Flava Flav said it best: “Don’t believe the hype.”
What started out as a simple statement ended up in a huge group conversation over some wings and potato salad at a housewarming party.
Debra (we’ll call her), a 27-year-old Christian woman, commented to me that her sister recommended she start online dating. This wasn’t news to her because I told Debra she should start doing that when she was 25. But she wasn’t havin’ it then. But now that my sentiments were echoed by her sister…two manless years later…I wondered if she had softened to the notion.
Nope. She still wasn’t havin’ it.
That’s when I told her about a client of mine who is killing it on Tinder. Yes, Tinder (the swipe left, swipe right website)!
And when I mentioned Tinder…Debra and the room full of chicken wing-eatin’ saints were like, “Tinder??? Nawwww, man!!!” I felt like Dumb Donald on Fat Albert when he would say something stupid and Rudy would respond with, “Awww man…you got no class!”
Disclosure: I am not being paid by Tinder or any on-ine dating industry affiliate. All my views and opinions are from my personal experience as a relationship consultant for 16 years.
Eager to validate my assertion, I introduced exhibit A, TeNoiree’ (pronounced Ta-nor-ree). She’s a Christian woman in her early 30s. She was in a long-distance relationship for three years that didn’t work out. She was having a hard time getting traction on the ground from dudes in the area. So I recommended online dating.
Like Debra, she rebuffed the notion for several years. But after many man-less years, she gave eHarmony, Match and Christian Mingle a try. I wrote her bio and recommended the profile picture to get dudes’ attention without misrepresenting her values. I even pick some dudes that I thought had potential.
No luck. She only had two dates between the three sites over six whole months. They either lived too far or she wasn’t attracted to them. But mostly, the pickings of available black men on these sites were super slim.

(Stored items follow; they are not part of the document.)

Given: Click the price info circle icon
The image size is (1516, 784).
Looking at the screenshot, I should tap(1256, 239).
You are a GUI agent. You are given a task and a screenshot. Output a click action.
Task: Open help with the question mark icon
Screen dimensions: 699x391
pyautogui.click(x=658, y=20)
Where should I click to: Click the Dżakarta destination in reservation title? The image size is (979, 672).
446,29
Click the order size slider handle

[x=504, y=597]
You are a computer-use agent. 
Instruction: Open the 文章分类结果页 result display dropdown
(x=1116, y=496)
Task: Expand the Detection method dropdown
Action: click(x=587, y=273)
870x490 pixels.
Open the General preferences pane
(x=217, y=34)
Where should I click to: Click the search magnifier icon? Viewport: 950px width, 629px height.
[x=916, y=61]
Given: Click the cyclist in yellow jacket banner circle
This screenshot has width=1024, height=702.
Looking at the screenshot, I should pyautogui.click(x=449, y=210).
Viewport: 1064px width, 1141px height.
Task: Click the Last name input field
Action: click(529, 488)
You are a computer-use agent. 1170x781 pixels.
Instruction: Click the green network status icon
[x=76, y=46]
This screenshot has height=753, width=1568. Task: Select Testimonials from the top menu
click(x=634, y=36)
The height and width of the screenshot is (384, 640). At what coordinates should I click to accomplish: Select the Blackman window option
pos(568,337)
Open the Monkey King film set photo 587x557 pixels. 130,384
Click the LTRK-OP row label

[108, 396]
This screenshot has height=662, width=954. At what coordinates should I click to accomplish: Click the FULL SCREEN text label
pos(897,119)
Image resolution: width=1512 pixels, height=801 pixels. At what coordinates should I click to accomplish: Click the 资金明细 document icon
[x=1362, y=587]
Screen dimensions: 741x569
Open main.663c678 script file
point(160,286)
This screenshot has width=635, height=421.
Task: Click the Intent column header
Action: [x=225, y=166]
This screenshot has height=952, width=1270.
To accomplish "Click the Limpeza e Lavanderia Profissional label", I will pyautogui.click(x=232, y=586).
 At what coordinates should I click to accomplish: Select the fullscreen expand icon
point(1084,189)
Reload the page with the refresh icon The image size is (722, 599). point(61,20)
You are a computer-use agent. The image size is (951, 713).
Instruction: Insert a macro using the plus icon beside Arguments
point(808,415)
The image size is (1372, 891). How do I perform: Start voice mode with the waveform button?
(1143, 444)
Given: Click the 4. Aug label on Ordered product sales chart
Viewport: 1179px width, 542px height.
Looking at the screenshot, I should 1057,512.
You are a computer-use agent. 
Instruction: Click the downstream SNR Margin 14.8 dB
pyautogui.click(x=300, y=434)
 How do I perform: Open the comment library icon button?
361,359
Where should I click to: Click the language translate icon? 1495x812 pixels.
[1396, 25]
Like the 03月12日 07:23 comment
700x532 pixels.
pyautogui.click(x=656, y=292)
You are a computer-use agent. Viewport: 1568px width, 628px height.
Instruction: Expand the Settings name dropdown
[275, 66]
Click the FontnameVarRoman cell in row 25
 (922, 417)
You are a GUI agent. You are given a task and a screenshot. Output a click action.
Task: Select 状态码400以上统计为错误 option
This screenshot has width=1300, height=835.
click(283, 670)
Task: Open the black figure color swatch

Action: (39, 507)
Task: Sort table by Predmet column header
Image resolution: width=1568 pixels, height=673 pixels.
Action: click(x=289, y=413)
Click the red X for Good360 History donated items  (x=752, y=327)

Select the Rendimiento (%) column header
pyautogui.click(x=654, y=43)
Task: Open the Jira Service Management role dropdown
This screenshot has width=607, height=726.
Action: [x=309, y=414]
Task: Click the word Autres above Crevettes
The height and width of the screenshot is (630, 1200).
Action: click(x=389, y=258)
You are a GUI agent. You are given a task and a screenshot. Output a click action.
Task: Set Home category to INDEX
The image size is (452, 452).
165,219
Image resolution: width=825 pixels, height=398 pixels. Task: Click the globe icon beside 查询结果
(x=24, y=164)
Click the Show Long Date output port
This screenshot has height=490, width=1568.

She ultimately got discouraged and inactivated all her accounts.
Then, TeNoiree’s friend suggested she get on Tinder. She was like, “Naw brugh! That’s just for hooking up.” But then, her friend said the key reason why I think Christian women should give it a try:
“That’s where the men are.”
Pause: Now…I know you’re shaking your head like, ‘So what…I’m still not gonna do it’. But just think about this. The most common places that interested men often approach women also have a stigma for men just looking for hook-ups. A bar? A lounge? The club? The gym? And don’t you dare say the church. We are some of the biggest freaks out of this bunch (the stories I can tell…whew!). But that’s not always the case, right?
Back to the story: So TeNoiree, reluctantly, created a Tinder account. A week later, she went out for coffee with some dude (Dude-A) that met a lot of her criteria. He was cute (she says). He made her laugh (which is important to her). But he was a little too pushy for the panties. That was a turnoff. But overall, he was a nice dude.
Later that week, she met another dude (Dude-B) for drinks after work. He was blown away by her. They had a lot of interests in common. And he wasn’t pushy at all. She thought he was nice and funny with a stable career. He even did what gentlemen should do…he asked to see her again while on that date. TeNoiree was like, ‘Shoot…ain’t nobody else asking.’ “Sure” she replied.
The next week, she met another dude (Dude-C) for dinner after work. Same thing happened…he was nice, funny and attractive with similar interests. He wasn’t pushy at all. Very respectful. And he also asked her out for a second date while still on the first date.
That weekend, she was invited to watch the football game with Dude-B and Dude-C. She was feeling Dude-C a little more, but she already said yes to Dude-B first. The following week, she met another dude (Dude-D) for cocktails after work. Again, nice, funny, attractive, respectful, etc.
By month’s end, TeNoiree met FOUR qualified attractive men. She had four 1st dates, three 2nd dates and one 3rd date. Out of the four, there are two potential baes who meet her criteria and who expressed serious interest in her. She’s killing it!
But now, it’s starting to be too much for her…juggling all these men. This is not who she is. So she inactivated her Tinder account to dwindle down her options to at least two men to pick from (I’m pulling for Dude-C). Meanwhile, Mr. pushy-panties has been kicked to the curb.
So that’s 1 out of 4 men on Tinder who’s only trying to hook-up.
This case study of TeNoiree’s Tinder history doesn’t guarantee your history will be the same. But the moral of this story is, go where the men are online. And don’t believe the hype about what you heard about dudes on Tinder. Some of them aren’t looking to just hook-up. Some of them (like Dude-C) are looking for serious relationships. And even if they are just looking to hook-up, treat them like those dudes you already meet at the bar, lounge, club, gym and at church?
BMWK — Do you think it’s appropriate and acceptable for Christian women to get on Tinder to find a man?